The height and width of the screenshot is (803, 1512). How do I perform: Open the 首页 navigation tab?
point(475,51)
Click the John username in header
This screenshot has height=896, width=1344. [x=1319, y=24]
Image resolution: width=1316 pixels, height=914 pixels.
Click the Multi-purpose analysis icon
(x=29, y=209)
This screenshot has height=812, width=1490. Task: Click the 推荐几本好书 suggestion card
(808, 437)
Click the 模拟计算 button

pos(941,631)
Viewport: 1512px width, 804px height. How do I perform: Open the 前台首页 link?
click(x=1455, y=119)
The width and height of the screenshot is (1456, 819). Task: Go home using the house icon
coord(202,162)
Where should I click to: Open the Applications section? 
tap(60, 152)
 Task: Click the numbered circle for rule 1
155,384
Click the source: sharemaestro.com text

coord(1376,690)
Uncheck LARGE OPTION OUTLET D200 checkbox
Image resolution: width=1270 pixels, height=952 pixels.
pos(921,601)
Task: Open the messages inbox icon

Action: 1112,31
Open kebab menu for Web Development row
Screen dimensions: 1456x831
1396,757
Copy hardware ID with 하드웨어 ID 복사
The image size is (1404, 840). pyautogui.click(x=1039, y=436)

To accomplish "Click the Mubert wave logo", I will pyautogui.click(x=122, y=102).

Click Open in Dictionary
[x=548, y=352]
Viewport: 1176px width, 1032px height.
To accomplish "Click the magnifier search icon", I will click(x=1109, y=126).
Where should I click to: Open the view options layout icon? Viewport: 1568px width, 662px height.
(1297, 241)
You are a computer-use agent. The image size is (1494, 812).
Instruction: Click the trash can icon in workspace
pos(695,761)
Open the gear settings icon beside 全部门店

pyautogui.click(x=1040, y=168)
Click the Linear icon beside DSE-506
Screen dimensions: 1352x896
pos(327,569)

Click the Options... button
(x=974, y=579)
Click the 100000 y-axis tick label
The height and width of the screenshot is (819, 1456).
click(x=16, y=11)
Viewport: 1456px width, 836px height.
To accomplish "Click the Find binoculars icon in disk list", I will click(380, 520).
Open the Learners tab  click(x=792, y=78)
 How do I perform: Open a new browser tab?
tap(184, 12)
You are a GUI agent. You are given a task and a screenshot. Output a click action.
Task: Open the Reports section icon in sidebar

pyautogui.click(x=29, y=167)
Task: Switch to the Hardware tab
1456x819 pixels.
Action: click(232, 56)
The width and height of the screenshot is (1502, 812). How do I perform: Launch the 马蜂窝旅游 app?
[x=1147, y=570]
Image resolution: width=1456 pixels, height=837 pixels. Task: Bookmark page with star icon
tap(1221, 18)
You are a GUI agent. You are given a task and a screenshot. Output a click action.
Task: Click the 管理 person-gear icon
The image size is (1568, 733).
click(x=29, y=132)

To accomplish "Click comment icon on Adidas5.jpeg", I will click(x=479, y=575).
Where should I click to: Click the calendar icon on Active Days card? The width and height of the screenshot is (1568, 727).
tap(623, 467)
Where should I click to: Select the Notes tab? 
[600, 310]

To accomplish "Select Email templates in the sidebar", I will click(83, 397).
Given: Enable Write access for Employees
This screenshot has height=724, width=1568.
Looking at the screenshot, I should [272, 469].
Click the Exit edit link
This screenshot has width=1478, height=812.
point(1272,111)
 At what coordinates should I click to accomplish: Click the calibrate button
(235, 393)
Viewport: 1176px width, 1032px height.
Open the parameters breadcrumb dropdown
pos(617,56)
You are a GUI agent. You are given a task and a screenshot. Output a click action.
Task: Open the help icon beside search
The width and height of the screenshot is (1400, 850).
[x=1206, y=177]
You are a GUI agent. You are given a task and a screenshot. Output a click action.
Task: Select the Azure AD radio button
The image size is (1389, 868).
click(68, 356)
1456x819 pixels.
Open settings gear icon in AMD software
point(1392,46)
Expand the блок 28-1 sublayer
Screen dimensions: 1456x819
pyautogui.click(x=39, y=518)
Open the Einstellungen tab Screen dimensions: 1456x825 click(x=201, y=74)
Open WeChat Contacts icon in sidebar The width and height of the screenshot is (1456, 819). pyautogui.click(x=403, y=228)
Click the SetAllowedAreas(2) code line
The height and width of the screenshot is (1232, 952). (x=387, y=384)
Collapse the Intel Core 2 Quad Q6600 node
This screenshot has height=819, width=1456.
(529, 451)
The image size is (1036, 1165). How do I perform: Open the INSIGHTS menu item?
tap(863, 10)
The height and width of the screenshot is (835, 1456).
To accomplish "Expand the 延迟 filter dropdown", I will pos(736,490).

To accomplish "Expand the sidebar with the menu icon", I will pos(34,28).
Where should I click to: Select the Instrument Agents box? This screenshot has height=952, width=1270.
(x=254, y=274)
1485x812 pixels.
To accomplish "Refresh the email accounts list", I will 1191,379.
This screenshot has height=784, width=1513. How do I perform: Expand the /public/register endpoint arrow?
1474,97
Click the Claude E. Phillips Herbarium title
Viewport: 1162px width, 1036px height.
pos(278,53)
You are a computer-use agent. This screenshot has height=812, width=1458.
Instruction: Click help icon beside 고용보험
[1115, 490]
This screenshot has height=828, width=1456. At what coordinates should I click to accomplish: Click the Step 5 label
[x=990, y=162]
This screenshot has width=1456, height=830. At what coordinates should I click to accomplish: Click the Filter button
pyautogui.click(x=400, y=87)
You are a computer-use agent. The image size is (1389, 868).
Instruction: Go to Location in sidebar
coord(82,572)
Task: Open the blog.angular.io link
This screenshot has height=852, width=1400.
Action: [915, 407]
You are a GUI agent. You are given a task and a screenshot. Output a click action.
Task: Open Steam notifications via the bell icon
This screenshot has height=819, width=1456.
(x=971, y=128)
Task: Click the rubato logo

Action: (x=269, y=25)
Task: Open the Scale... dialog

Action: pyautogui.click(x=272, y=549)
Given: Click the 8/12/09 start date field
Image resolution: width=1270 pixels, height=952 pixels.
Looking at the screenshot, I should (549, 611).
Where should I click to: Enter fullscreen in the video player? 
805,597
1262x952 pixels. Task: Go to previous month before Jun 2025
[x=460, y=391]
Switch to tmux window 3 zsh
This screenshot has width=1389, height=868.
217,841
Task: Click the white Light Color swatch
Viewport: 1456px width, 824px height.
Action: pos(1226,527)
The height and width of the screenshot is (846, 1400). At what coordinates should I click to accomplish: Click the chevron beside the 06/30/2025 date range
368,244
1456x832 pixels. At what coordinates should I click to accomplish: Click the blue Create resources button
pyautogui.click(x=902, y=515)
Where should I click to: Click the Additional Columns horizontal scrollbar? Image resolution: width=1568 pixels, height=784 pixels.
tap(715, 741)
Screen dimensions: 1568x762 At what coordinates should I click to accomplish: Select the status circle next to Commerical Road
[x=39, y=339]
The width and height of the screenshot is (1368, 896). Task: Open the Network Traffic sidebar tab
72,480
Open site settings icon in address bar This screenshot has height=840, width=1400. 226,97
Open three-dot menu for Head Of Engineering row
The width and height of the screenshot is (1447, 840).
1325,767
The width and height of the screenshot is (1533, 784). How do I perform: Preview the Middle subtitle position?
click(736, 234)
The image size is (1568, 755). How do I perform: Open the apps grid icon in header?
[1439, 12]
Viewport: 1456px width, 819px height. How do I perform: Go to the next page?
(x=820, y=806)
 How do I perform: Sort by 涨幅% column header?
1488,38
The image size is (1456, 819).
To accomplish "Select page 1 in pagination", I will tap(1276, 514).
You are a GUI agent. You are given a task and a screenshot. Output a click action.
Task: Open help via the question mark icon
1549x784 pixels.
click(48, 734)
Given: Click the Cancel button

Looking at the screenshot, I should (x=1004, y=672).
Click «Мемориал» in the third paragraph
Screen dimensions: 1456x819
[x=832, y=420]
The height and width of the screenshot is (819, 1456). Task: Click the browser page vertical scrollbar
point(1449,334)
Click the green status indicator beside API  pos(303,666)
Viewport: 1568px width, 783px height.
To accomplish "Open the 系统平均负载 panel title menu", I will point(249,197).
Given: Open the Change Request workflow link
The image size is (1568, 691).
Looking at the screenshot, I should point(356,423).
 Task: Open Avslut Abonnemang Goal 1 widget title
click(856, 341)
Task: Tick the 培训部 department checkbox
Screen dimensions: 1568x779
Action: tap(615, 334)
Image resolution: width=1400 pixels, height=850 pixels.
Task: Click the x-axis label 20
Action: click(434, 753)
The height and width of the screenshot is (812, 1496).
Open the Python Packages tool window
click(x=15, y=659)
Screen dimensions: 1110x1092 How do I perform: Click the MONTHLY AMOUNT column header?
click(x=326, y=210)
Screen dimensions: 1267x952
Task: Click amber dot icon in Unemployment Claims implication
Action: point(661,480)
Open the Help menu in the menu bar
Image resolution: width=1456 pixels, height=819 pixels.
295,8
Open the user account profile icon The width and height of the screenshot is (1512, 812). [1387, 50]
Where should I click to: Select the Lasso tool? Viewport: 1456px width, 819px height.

- _Requirement_
Only the lines from the one containing "The image size is (1036, 1165)." through the one containing "You are a computer-use agent. This" are to be retyped, both boundary lines included, with no other material.

- _Result below_
The image size is (1036, 1165). How do I perform: Open the INSIGHTS menu item?
tap(863, 10)
The height and width of the screenshot is (835, 1456).
To accomplish "Expand the 延迟 filter dropdown", I will pos(736,490).

To accomplish "Expand the sidebar with the menu icon", I will pos(34,28).
Where should I click to: Select the Instrument Agents box? This screenshot has height=952, width=1270.
(x=254, y=274)
1485x812 pixels.
To accomplish "Refresh the email accounts list", I will 1191,379.
This screenshot has height=784, width=1513. How do I perform: Expand the /public/register endpoint arrow?
1474,97
Click the Claude E. Phillips Herbarium title
Viewport: 1162px width, 1036px height.
pos(278,53)
You are a computer-use agent. This screenshot has height=812, width=1458.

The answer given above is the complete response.